Estoy a punto de empezar una nueva etapa en mi vida. Me voy al extranjero a ganar ni para un plato de
lentejas, por un tiempo indeterminado y con una estabilidad incierta. Y, sin
embargo, todo pinta mejor que aquí. Es más, me voy con ilusión. Hasta me hace
feliz gritar “ME LARGO”. Y no. No es porque me aburra por no trabajar. Mi día a
día se compone de muchas cosas más que me mantienen ocupada y me
llenan. Lo que me aburre es este país, su gente y sus perspectivas de futuro. Y, en general, los propósitos de vida de la mayoría. Me aburren tanto
que me hacen bostezar hasta casi desencajarme la mandíbula.
Me dice la gente: “¿Y por qué no intentas buscar nada aquí?”

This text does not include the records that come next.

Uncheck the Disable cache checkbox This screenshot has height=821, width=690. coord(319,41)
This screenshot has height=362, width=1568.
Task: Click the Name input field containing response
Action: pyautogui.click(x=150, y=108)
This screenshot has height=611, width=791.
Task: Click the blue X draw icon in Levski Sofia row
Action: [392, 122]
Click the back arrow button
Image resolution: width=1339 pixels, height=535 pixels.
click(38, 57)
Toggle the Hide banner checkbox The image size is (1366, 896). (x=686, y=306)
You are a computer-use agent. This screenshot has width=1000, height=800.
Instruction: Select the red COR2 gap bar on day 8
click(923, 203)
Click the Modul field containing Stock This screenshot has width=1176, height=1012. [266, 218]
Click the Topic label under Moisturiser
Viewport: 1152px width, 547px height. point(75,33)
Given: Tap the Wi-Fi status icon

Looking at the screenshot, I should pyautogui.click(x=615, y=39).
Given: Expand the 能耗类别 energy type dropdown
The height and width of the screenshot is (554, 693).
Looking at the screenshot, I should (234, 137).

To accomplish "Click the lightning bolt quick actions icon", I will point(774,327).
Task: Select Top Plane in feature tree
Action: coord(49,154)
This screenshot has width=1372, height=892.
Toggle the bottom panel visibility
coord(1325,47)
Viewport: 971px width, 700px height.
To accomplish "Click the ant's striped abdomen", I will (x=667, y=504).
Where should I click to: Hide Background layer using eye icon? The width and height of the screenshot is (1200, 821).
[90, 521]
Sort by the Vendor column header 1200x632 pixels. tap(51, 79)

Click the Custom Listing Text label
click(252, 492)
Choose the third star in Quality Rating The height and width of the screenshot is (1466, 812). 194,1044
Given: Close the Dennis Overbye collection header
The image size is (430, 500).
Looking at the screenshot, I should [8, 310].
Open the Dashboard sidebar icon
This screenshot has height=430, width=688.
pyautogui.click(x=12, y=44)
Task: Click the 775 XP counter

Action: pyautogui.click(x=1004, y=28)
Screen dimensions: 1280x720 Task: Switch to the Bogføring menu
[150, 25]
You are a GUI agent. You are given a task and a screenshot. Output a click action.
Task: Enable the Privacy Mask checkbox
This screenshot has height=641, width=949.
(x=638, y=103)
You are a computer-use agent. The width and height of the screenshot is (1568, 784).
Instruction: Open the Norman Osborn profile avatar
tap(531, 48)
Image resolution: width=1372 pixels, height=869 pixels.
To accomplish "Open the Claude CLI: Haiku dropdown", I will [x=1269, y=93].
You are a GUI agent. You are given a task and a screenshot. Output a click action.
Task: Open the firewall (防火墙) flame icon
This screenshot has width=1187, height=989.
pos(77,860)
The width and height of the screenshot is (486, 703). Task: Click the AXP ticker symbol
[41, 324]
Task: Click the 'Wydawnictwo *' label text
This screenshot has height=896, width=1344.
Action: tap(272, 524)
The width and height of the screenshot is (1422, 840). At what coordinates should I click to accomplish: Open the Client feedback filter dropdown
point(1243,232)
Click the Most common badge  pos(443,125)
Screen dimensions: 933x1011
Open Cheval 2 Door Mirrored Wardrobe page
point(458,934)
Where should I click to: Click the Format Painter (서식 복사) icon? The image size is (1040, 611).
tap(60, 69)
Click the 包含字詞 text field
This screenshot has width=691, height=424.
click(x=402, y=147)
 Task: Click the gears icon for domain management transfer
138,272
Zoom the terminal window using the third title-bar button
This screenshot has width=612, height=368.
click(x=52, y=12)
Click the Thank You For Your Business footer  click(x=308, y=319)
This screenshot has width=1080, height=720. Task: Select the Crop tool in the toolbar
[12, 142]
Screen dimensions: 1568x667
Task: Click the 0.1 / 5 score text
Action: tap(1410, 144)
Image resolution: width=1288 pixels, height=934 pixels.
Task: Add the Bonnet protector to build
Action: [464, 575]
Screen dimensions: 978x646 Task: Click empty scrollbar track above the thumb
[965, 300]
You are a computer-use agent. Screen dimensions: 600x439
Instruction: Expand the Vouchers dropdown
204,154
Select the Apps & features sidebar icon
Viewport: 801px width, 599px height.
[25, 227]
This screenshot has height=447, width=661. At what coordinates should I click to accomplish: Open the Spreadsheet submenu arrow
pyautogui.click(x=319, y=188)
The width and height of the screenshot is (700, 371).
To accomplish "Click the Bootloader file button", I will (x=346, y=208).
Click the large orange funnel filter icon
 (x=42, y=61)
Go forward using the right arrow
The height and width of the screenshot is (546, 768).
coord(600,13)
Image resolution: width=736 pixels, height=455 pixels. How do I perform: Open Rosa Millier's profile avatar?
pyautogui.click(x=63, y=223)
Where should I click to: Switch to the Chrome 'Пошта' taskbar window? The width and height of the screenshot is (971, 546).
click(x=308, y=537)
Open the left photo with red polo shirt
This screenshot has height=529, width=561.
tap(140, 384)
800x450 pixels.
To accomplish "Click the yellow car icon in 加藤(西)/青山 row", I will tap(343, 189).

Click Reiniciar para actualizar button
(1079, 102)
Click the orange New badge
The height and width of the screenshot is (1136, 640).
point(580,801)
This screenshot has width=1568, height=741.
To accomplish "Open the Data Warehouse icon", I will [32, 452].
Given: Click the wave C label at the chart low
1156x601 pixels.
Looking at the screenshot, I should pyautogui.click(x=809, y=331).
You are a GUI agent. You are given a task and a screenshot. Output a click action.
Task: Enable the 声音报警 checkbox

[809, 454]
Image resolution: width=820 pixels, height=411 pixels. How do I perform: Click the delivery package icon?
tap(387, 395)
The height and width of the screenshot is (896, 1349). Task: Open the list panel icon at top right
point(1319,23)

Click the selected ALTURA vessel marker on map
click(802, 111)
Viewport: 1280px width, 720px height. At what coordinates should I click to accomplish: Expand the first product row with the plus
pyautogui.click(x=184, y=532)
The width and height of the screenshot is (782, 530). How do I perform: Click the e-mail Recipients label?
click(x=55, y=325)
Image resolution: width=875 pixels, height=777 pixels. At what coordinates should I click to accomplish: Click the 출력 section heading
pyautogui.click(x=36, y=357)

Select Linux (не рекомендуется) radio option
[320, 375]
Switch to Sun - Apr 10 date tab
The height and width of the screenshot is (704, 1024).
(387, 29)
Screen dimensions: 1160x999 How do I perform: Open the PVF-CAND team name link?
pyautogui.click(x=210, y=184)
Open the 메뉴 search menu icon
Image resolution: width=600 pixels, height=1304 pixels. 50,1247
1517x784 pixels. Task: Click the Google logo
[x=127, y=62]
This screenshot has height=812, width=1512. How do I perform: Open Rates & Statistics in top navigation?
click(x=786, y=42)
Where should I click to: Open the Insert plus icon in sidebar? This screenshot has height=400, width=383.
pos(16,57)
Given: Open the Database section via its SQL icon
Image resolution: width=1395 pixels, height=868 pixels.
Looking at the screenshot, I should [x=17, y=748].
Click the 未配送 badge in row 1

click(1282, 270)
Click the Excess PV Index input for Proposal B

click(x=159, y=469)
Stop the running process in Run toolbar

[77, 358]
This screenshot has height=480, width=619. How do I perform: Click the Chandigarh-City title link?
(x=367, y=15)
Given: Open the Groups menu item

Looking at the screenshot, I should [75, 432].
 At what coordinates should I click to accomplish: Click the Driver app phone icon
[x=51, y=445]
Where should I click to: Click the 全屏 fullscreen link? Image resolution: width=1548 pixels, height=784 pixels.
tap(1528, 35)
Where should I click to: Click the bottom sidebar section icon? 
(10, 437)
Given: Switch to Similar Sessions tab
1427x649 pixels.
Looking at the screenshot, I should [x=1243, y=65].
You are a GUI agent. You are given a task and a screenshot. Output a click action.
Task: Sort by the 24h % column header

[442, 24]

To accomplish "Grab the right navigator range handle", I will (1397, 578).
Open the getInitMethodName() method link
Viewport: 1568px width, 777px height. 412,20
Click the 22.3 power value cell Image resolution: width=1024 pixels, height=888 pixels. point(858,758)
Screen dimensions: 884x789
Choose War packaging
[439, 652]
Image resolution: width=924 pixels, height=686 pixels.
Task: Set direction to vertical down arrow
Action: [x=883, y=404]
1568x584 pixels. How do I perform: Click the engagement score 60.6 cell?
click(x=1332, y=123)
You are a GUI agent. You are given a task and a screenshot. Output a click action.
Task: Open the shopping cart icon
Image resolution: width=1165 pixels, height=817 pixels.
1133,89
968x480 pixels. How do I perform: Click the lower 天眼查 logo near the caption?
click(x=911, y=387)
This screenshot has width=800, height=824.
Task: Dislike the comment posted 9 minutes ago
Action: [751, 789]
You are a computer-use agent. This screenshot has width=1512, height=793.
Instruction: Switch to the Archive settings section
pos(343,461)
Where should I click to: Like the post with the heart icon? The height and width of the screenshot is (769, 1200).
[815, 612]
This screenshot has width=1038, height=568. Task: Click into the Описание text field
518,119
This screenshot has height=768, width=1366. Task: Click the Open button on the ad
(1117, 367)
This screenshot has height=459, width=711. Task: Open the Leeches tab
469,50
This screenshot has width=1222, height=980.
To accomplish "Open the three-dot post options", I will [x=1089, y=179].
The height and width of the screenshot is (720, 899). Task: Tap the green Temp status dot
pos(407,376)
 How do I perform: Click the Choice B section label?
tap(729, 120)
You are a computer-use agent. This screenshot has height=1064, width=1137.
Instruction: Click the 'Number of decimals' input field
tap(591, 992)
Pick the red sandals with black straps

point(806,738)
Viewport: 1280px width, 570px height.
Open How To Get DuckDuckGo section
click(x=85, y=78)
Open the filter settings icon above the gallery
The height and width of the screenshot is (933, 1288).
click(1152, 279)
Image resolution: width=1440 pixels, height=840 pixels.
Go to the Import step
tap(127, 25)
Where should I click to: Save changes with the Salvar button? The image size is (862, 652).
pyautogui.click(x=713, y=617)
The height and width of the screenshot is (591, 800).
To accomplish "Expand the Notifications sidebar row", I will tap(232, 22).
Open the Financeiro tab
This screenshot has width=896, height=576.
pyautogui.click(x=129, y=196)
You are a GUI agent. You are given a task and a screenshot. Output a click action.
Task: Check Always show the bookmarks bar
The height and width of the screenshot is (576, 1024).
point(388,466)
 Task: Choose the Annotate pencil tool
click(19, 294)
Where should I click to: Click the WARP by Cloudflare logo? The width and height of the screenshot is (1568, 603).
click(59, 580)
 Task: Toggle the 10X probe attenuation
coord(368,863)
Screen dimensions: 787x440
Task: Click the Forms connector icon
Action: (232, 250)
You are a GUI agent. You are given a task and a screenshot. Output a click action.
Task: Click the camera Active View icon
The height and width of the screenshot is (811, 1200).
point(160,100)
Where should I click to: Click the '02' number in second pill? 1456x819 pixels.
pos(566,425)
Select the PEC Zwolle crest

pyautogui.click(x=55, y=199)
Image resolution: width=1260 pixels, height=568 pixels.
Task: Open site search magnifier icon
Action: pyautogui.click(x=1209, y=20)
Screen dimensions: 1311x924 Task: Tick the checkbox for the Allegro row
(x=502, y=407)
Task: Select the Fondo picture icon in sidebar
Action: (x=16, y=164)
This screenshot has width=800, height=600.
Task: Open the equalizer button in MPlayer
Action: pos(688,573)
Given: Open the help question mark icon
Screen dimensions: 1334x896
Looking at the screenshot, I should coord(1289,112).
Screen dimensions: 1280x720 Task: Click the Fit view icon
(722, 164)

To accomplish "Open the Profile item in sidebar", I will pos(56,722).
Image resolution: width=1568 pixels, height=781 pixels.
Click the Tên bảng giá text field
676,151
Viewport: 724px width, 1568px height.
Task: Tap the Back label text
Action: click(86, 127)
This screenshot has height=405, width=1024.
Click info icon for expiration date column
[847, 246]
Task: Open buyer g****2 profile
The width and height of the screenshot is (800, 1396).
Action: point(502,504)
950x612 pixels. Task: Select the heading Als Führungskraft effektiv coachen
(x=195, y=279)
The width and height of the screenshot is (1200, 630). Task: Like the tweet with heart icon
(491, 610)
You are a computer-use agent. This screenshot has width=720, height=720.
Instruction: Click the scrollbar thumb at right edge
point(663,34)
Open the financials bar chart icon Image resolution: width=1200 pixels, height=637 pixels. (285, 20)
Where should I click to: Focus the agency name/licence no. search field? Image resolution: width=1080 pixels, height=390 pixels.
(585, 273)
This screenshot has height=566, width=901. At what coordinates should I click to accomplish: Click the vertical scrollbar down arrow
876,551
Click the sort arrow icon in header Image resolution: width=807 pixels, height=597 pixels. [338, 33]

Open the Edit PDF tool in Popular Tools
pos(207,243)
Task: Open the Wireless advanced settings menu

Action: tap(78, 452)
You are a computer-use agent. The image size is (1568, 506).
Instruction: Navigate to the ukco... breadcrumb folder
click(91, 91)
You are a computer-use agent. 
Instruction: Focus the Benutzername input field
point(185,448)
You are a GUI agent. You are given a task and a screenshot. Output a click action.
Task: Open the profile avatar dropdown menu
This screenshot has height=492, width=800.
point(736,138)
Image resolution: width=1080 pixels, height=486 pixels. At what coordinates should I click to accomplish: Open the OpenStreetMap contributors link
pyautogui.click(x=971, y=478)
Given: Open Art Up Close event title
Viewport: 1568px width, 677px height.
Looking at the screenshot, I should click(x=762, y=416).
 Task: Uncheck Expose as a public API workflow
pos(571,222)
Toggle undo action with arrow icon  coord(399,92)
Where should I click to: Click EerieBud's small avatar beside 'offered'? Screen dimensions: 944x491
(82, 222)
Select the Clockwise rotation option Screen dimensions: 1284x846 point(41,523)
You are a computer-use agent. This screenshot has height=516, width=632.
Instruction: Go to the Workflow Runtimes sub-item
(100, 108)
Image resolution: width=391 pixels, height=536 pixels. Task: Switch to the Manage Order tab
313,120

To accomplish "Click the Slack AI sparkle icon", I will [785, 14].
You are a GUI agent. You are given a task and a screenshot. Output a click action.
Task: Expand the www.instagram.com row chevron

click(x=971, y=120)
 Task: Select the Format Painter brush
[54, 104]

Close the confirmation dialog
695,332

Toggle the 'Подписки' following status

— “¿Acaso crees que no lo he
intentado?”, respondo. Yo y la gran mayoría de jóvenes
parados que hay en España a día de hoy. Sinceramente, no me apetece enviar más
CVs a gente a la que le importa lo mismo mi candidatura que si Timor Oriental
se hunde. Y que no me digan que soy pesimista. No hay nadie que
ponga más entusiasmo en escribir una carta de presentación que yo. Hasta estoy
por poner un emoticono de una carita sonriente al final para dar una imagen de
chica simpática y optimista. Pero es que a nadie le importa. Y yo he aprendido
con el paso del tiempo que si no le importas a alguien es mejor cuanto más
lejos.
A ver, pensemos. ¿A quién le importamos de verdad? A nuestra
familia, a nuestra pareja, a nuestros amigos, a nuestra mascota (solo en caso
de que seamos los encargados de alimentarla)… Pensemos de nuevo. ¿Con quién suele esforzarse menos la gente en estar a la altura? Precisamente con personas de estos círculos. Existe una tendencia perniciosa a agachar la cabeza, pedir disculpas y
sentir vergüenza ante personas que ofrecen a cambio indiferencia,
humillación y, en el mejor de los casos, un salario indigno. Luego, uno llega a
casa y se olvida de lo dadivoso que puede llegar a ser cuando prima el interés. Luchas encarnizadas por herencias, relaciones de pareja rotas por
desconfianza, amistades plagadas de cuchillos en la espalda, malos modos en el entorno más próximo, perros humillados vestidos como bebés... Y, mientras tanto, los que se burlan y aprovechan de otros, reciben a cambio generosidad para que la relación de "por el interés te quiero Andrés" o esclavolaboral salga adelante. El género
humano es así de imbécil.
Seamos honrados, diligentes, y pidamos una respuesta a la altura en todos los ámbitos de
nuestra vida. En casa y en el trabajo. Entre amigos y entre desconocidos. Demos y
exijamos en la misma medida. Amistades de calidad, amor de calidad, relaciones humanas de calidad, trabajo de calidad. Y por mucho que rece la publicidad que la calidad no es cara, como casi todo lo que sale en los anuncios, es mentira. Exigir calidad puede conllevar
frustración, enfado, decepción e incluso dolor emocional. Pero si no la
exigimos nos convertimos en conformistas, nos autoengañamos y se nos pone en la cara una falsa sonrisa a modo de mueca. Lo cual, nos resta toda calidad.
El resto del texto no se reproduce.